La necessità di svolgere una funzione intermedia fra i bisogni del detenuto e il mandato repressivo e contenitivo del carcere è quindi alla base di tutte le responsabilità che gravano sullo psichiatra penitenziario. Egli rimane colui che da un lato non può ignorare la legalità, ma dall'altro comprende i motivi che hanno portato allo sconfinamento nell'illegalità.
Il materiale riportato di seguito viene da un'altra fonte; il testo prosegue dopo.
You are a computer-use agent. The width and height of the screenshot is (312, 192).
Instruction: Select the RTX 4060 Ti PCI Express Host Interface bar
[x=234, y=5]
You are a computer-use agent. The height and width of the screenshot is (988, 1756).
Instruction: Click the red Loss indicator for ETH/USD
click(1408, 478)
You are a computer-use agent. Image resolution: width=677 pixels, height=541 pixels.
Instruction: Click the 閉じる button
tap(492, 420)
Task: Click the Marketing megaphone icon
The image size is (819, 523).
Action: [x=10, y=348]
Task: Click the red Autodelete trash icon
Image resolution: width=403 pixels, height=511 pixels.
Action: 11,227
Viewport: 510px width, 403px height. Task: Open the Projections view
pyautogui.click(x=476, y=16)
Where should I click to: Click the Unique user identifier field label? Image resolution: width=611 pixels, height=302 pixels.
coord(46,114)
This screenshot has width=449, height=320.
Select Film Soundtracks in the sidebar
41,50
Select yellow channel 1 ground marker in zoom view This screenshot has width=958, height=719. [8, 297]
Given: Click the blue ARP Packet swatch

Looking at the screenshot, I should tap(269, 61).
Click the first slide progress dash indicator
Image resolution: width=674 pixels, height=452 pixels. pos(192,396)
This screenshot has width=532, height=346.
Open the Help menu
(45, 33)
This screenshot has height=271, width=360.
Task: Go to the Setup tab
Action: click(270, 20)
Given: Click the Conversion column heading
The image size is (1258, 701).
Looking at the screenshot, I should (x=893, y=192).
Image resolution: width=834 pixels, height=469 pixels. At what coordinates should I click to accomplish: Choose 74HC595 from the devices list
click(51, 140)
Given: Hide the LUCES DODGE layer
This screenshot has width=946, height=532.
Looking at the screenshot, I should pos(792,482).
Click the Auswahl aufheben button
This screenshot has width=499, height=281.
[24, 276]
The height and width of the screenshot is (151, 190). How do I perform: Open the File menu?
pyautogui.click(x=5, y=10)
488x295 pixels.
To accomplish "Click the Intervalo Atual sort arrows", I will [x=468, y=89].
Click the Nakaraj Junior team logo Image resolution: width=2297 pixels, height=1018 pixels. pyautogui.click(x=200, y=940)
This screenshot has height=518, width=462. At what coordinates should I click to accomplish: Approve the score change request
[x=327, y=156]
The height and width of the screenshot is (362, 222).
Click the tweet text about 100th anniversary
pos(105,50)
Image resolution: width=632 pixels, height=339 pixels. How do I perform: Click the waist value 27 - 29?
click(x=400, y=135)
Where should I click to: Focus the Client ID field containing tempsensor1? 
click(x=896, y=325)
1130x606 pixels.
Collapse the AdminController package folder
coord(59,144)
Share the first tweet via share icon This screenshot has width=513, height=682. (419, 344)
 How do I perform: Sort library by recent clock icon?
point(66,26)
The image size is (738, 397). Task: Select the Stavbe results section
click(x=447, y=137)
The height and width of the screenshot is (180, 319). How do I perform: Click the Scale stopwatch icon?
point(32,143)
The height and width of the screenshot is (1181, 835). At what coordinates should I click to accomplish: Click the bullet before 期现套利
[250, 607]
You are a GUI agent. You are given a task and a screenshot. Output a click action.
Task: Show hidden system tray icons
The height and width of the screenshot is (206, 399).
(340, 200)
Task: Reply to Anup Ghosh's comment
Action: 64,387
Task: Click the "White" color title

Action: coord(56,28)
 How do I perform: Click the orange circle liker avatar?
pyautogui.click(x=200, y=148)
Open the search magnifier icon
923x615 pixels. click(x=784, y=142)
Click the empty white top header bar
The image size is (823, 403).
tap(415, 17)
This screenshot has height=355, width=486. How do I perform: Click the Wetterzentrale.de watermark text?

Inevitabilmente egli si troverà ad essere soggetto a pressioni e sarà coinvolto in una lunga serie di scontri: con il personale militare, ad esempio, ma anche con gli altri medici penitenziari che, pur avendo in comune con i primi lo stesso mandato terapeutico, concepiscono il carcere in maniera diversa, ritenendo inconcepibile parlare di sofferenza psichica e affettiva dei detenuti (10).
Spesso ho sentito dire dagli operatori penitenziari che per svolgere la propria professione in un carcere bisogna tracciare delle linee di confine: solo riuscendo a non farsi coinvolgere personalmente, infatti, si può sopravvivere. Il ruolo dello psichiatra, invece, se adempiuto seriamente e con umanità, non permette un distacco netto dalle vicende personali dei reclusi.
Questo farsi carico di grandi problematiche per offrire una progettualità di ricostruzione personale al paziente, è senz'altro una delle più grosse responsabilità che incombono sullo psichiatra. Ma non è certo l'unica; esse sono numerose e pesanti, poiché il confine tra malattia mentale e normalità, in certi casi, diventa molto labile.
Pensiamo alla decisione di presentare richiesta di ricovero esterno: allo psichiatra non solo spetta il difficile compito di valutare se per il detenuto sia più opportuno rimanere in carcere o essere ricoverato all'esterno, ma anche quello di sfidare nel secondo caso l'organizzazione carceraria a causa del già ricordato atteggiamento di resistenza dell'Amministrazione Penitenziaria che, per motivi di sicurezza e di custodia, è restia ad effettuare ricoveri esterni (11).
Non dimentichiamoci, infine, che i detenuti fanno tante richieste, per vedere soddisfatte le quali si dicono pronti a qualunque cosa. Minacciano di tagliarsi, anche di uccidersi se non vedono il magistrato inquirente, se non ricevono la visita urgente dello psichiatra, dal quale magari non vogliono altro che uno psicofarmaco. In questa molteplicità di richieste e di minacce lo psichiatra deve valutare i reali rischi e conseguentemente agire secondo coscienza ed esperienza. Non tutto ciò che viene richiesto può essere concesso, e lo psichiatra deve sapere o quantomeno decidere che cosa si può concedere e in che misura (12).
È ormai a tutti noto che in carcere si verificano maltrattamenti e "pestaggi" ai danni dei detenuti, indagini a livello internazionale hanno messo in luce questo fenomeno (13). Pensiamoci un attimo: a chi il detenuto picchiato griderà la sua rabbia e il suo dolore? Verosimilmente allo psichiatra, deputato ad ascoltare e assistere, a farsi carico dei problemi e delle sofferenze dei reclusi. E lo psichiatra? Si troverà di fronte all'ennesima scelta: denunciare l'abuso perpetrato dagli agenti di custodia o dai gradi più elevati dell'amministrazione, in nome della giustizia sì, ma esponendo il detenuto al rischio di ritorsioni ancora peggiori per aver parlato o, invece lasciar perdere - anche se sembra assurdo - nell'interesse del detenuto, ritrovandosi poi a fare i conti con la propria coscienza?